Union welfare funds constitute one of the mainstays of present-day

business unionism. By this means the labor autocracy extends its control

over the workers, not only on the job and in the union but also over the

private life of the worker and in many cases of his family as well. The

union member comes to expect his union’s welfare department to furnish

medical attention, old-age pensions, accident and life insurance and

numerous other necessities and conveniences. The welfare department in

business unions is controlled by the labor bosses, which ties the worker

to his job and to the union bureaucrat and develops a servile attitude

on the part of many workers.

Thus the question of recapturing control of the unions by their

membership is inseparable from demanding the independent control by the

workers their own welfare. The emphasis on welfarism within the union

saps the revolutionary vitality of the working class.

Mutual aid and welfare arrangements are important, but it is advisable

that such matters be handled separately and apart from the union as

such. The decentralization of power and control of the union by the

workers is impossible unless this issue is faced squarely.
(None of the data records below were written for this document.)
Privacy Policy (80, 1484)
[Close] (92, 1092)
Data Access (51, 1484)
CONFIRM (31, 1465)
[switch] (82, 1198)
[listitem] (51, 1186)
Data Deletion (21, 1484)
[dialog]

Salaries paid to union officials must be brought down to the same level

as those paid to the workers whom they represent, No paid union official

should remain in his post for longer than two years before returning to

his work in production. He must always be subject to immediate recall.

The workers should delegate no real power to any of their leaders--no

matter who these leaders may be; no matter how honest and selfless these

leaders may be or may appear to be.

The right to strike and the correction of grievances by the direct

economic action of the workers must be reasserted and re-won. Actions of

solidarity and protest through strikes and boycotts must be encouraged.

The new problems created by automation must be answered by a consistent

fight for shorter working hours, rather than relying on the expansion of

war industries and other stupidly wasteful and socially unnecessary

production.

Along these general lines a new revolutionary labor movement can be

forged. he building of such a movement is the great task to which the

advanced workers must dedicate themselves.